Are you interested in how to achieve the United Nations SDGs? Curious about the intersections of the various SDGs in practice? Are you invested in how development practitioners and conservationists collaborate, co-create, and intersect in their methods?
Mountain Sentinel network partners GMBA and ICIMOD authored a paper alongside PhD student Biraj Adhikari that sparks exciting discourse on the subjects above! If you are interested, check out the abstract below and the provided link to the paper.
Abstract
Achieving the sustainable development goals (SDGs) requires a context-specific understanding of how actions to achieve one goal interact with others.
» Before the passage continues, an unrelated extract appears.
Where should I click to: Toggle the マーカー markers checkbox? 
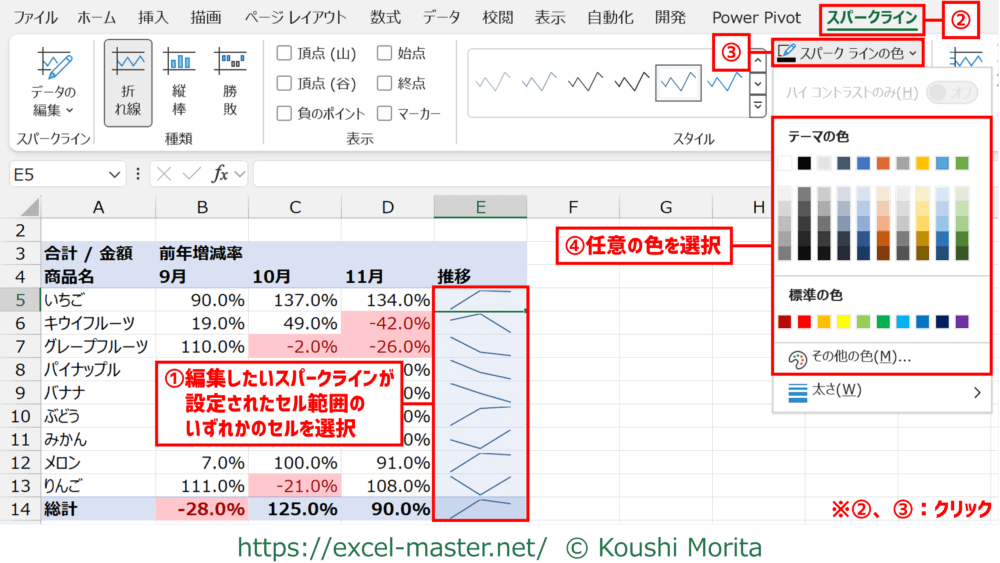pos(385,113)
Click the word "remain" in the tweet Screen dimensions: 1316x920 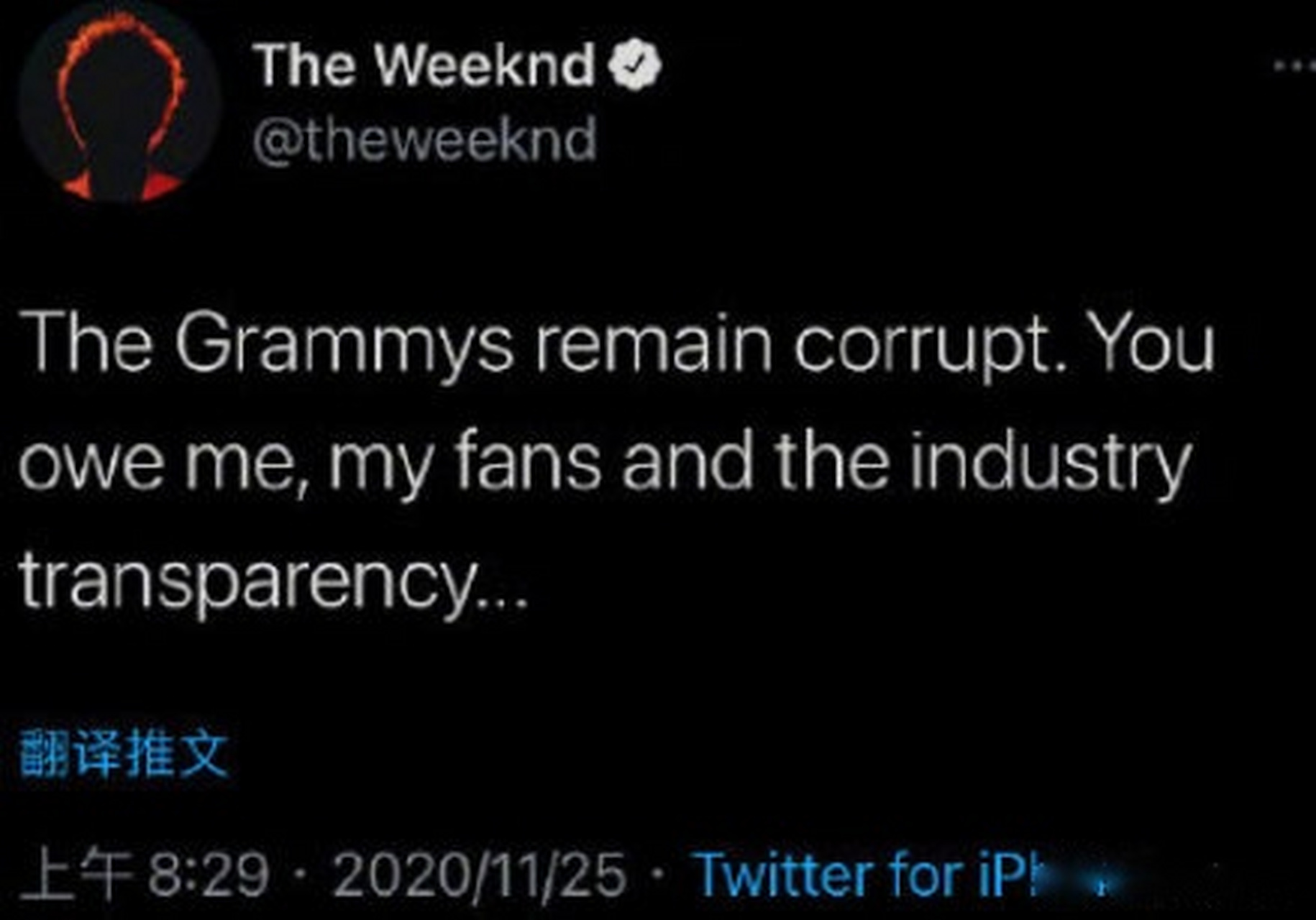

We analyzed statistical data, and conducted online surveys and interviews with conservation professionals to understand how terrestrial conservation goals (SDG 15: Life on land) influence and are influenced by other goals in Nepal. Our findings suggest that SDG 15 synergized with economic growth (SDG 8), gender equality (SDG 5), water access (SDG 6), sustainable production and consumption (SDG 12), and climate action (SDG 13), but traded off with food security (SDG 2), energy access (SDG 7), poverty alleviation (SDG 1), and infrastructure development (SDG 9). Increased multi-sectoral collaboration between conservation and development stakeholders is urgently needed to address the negative impacts of other goals on SDG 15. Additionally, conservation measures in Nepal can benefit from being more people-focused, participatory, and contextualized to mitigate negative impacts on socioeconomic goals.